His salary budget was still over the limit. He reviewed the staff compliment and found a solution. They certainly didn’t need that many code-breakers. He would have three of them laid off, with minimum severance, and the remaining two would just have to carry the additional workload.

Good. The allocated limit was now in his favour. There was even some money left over which he granted to himself, giving him an additional one point and raising his personal increase to thirteen percent.

Joseph Müller was pleased◦– creative accounting at its finest. Subconsciously, his left hand was already toying with himself under the desk.

* * *

Miguel was silently horrified with all of Angelo Cevallos’s merciless killings but said nothing and carried out his duties. What Angelo did was his concern. It was just his way. But why kill Bonita, a lowly household maid? She was telling him what happened to the two girls staying at the mansion. He callously shot her for telling him what he didn’t want to hear. That was just plain ruthlessness.

Miguel also didn’t understand why it was necessary to put the five diggers and two remaining sweepers to their death. They were simply doing as ordered; finding Kubacki’s operation. What possible threat could they have posed? The strange objects in the cavern bothered most of them, and being superstitious, wouldn’t utter a word about those things to anyone. They had no idea at all what they were looking at. In fact, Miguel was at a loss himself.

Now Miguel was under orders to bring back that outlandish floating car. He urged Angelo to come with, Miguel being somewhat superstitious himself of things he didn’t understand. Although Miguel had taken numerous photos, he was adamant that there were many more things that Angelo needed to see; things that simply couldn’t be explained. Angelo reluctantly agreed, and they left in Miguel’s truck an hour after breakfast.

Already annoyed with the heat and uncomfortable ride, Angelo now couldn’t believe what he was looking at. There was no more operation, just a huge hole in the ground and the remains of a funnel-shaped pit.

“This is the right place, Mr. Cevallos,” Miguel assured him, nervously.

“Yet, there’s nothing here,” Angelo responded, heatedly. “What am I supposed to deliver to my investor, a fucking hole in the ground?”

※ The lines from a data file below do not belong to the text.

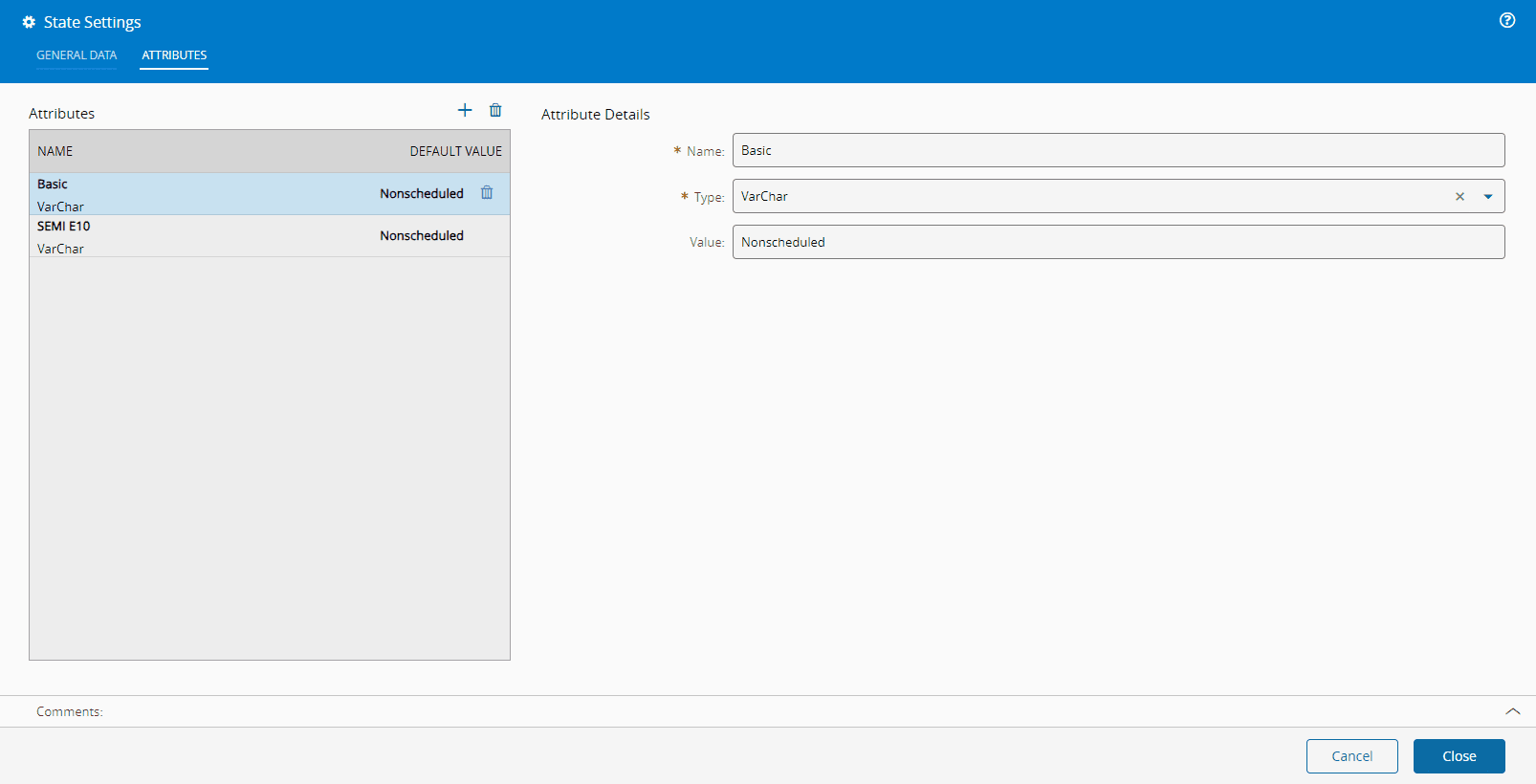
Task: Click the DEFAULT VALUE column header
Action: click(455, 151)
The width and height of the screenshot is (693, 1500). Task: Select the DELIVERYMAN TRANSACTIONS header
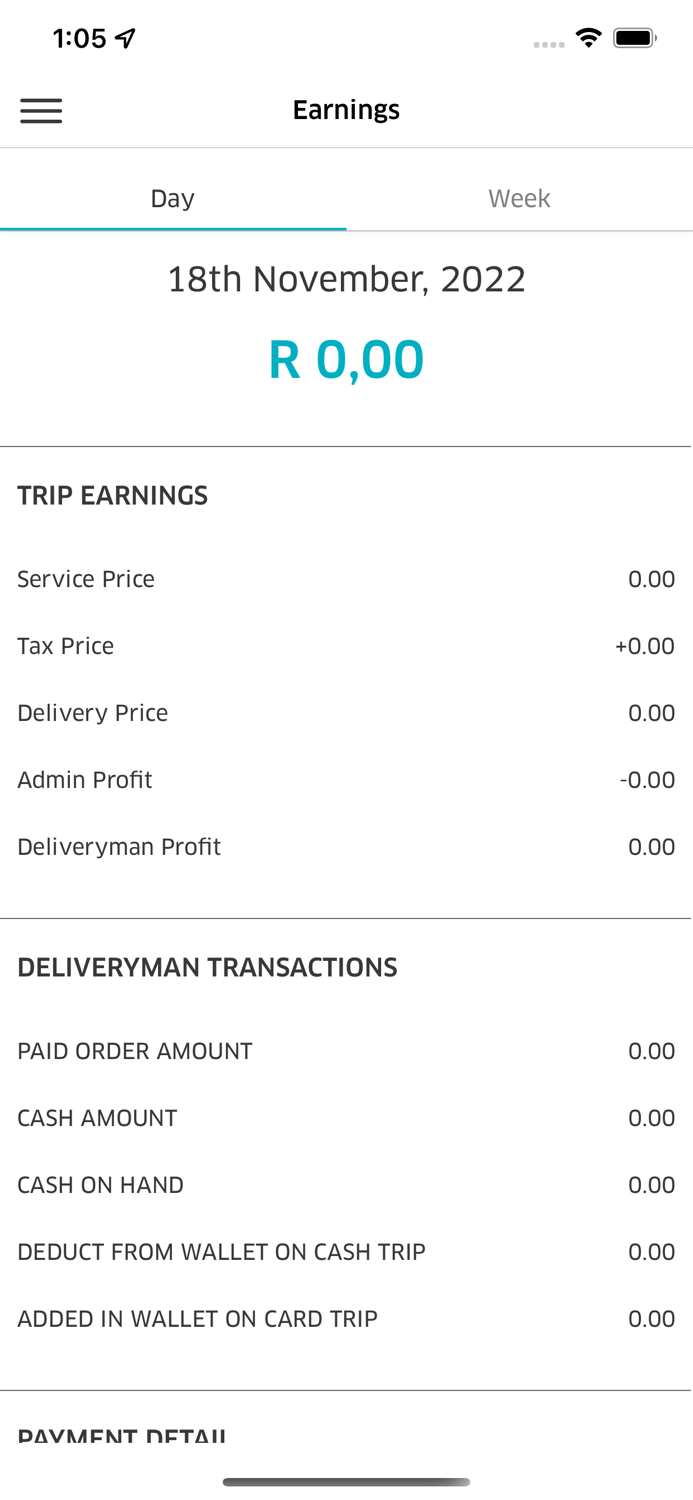click(x=207, y=966)
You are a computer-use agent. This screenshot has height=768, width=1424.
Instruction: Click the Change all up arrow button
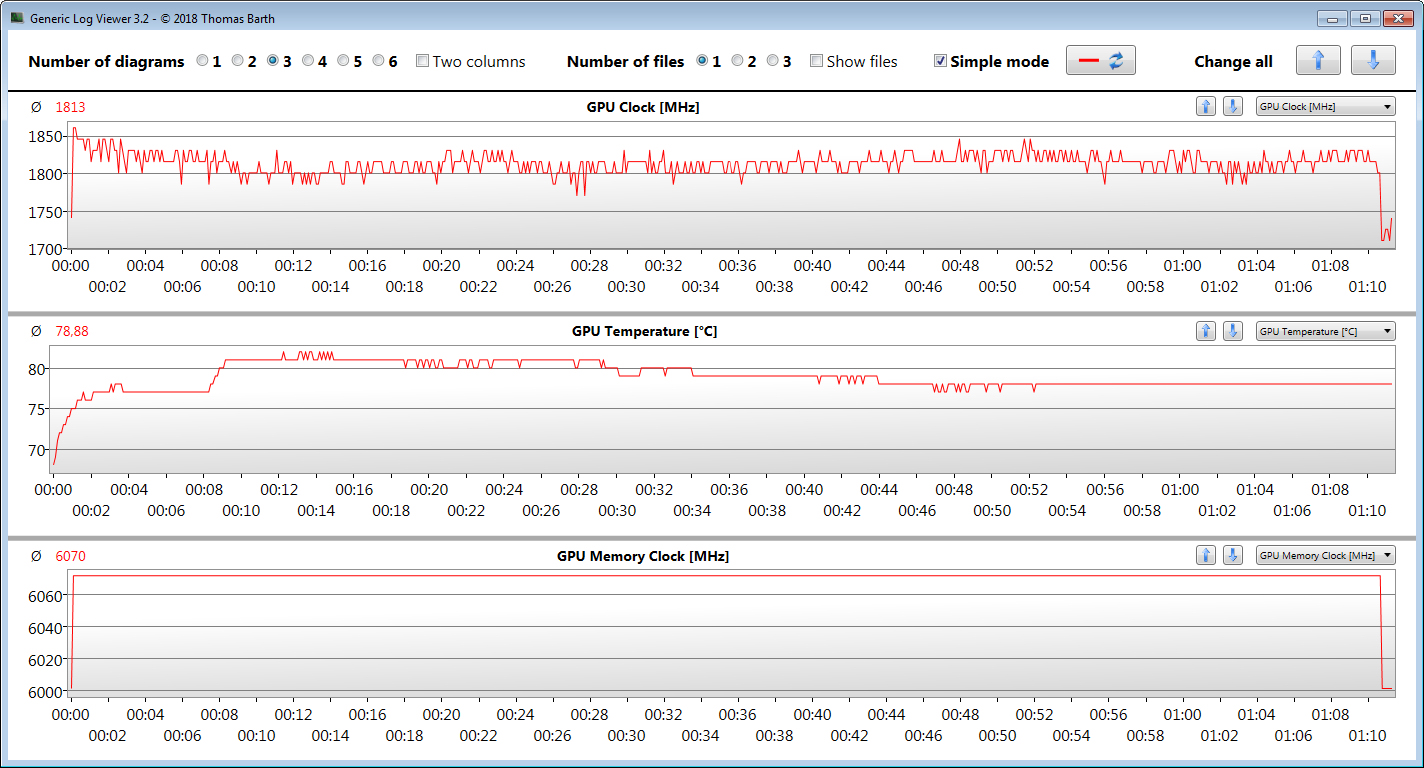[x=1318, y=60]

Angelo had already taken Abdallah Bin Al-Said to task for not delivering OPEC’s promised one billion dollars surety. He’d been told that the transfer had been rejected. Absurd, Angelo thought. Al-Said was obviously playing games with him. He now desperately wanted that money to make up for the huge weekend losses at his gambling halls. He was certainly not going to lose out on the remaining nineteen billion either.